MQM tools are built using open standards, detailing both the low-level and high-level requirements needed for a development tool to be considered an MQM tool. All MQM tools must adhere to the following four high-level requirements. When reviewing these requirements, be sure to remember that the time a developer issues a send command and when the message is actually delivered can be minutes, hours, or even days apart (Houston 3):
1. When a developer issues a message send command, MQM tools must not require a simultaneous connection between the sender and receiver.
2. Communication between MQM tools should be platform independent.
3. MQM tools should provide reliable message passing. Message acknowledgements and stable storage can be used as they are in RPC mechanisms to ensure "At Most Once" semantics (Singhal and Shivaratri, 90).
4. MQM tools can translate and reformat messages en route.
These four high-level requirements ensure that all MQM tools have the same basic functionality. The next four sections detail the four high-level requirements for MQM tools.
One would expect connectionless communications to be a trivial concern in a corporate setting where computers are connected via a LAN or WAN. However, as the popularity of mobile computing devices - such as laptops, handhelds, and PDAs - has increased, oftentimes computer resources spend significant time disconnected from the corporate network. These mobile computing devices are often used to serve as a remote source of database information while employees are on business trips or sales calls. When the mobile computing device (and it's corresponding human owner) returns to the workplace, the database on the corporate network needs to synch up with the mobile device.
Creating an application that synched the database on the corporate network with mobile computing devices is a job Microsoft Message Queue is well suited for. In "Using Microsoft Message Queue Server," William Blum discusses a project he was involved with in which a centralized Microsoft SQL Server database needed to keep potentially disconnected computers up to date with any changes made. Blum feared that having to program a state of the art distributed message passing system that allowed for disconnected sources would push the project behind schedule. However, MSMQ came to the rescue, handling all of the low-level, nasty message passing details.

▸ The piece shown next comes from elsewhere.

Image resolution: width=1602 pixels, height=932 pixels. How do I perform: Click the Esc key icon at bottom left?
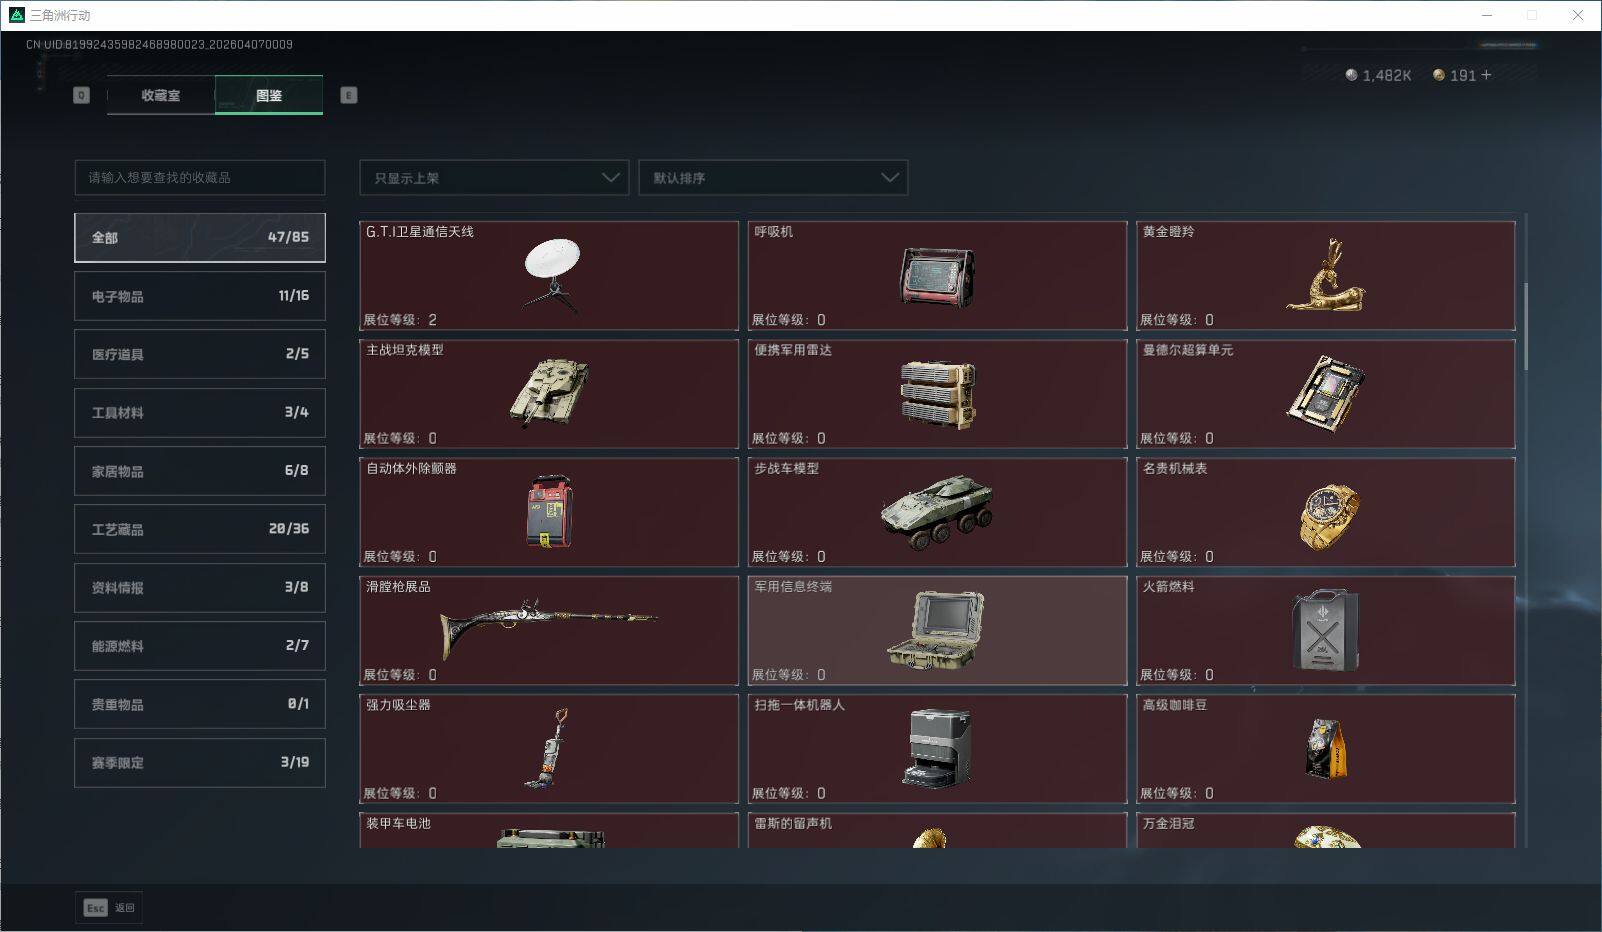(95, 908)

One of the requirements for this system was that each client be kept apprised of changes made to the database by other clients, even if workstations were taken off-line temporarily. I could see that this would call for some kind of store-and-forward functionality, and I was expecting it to be a real headache to try to analyze all the possible scenarios, write a store-and-forward subsystem, and test it. I was pretty sure I couldn't do it in the time allowed.
Fortunately, another solution turned up just in time. Microsoft had just come out with version 1.0 of their Message Queue Server (MSMQ), and it seemed to be just the ticket. (Blum)
Using MSMQ, the centralized database could send messages to all of the computers in the distributed application, not concerning itself with whether or not a particular computer source was connected to the network or not. MSMQ takes responsibility for eventually sending the messages to the disconnected sources. MSMQ does more than simply guarantee message delivery to disconnected computer sources. Blum notes:
I started reading up on MSMQ and found that it is loaded with functionality - far more than I needed for my application. What I needed was connectionless messaging, guaranteed delivery, and dynamic queues. But in addition to this, MSMQ provides prioritization, transactions, smart routing, security, and integration with non-NT systems. (Blum)
Some of these additional features of MSMQ will be discussed; however, keep in mind that this paper focuses on MSMQ's ability to virtually guarantee flawless communications between a volatile network.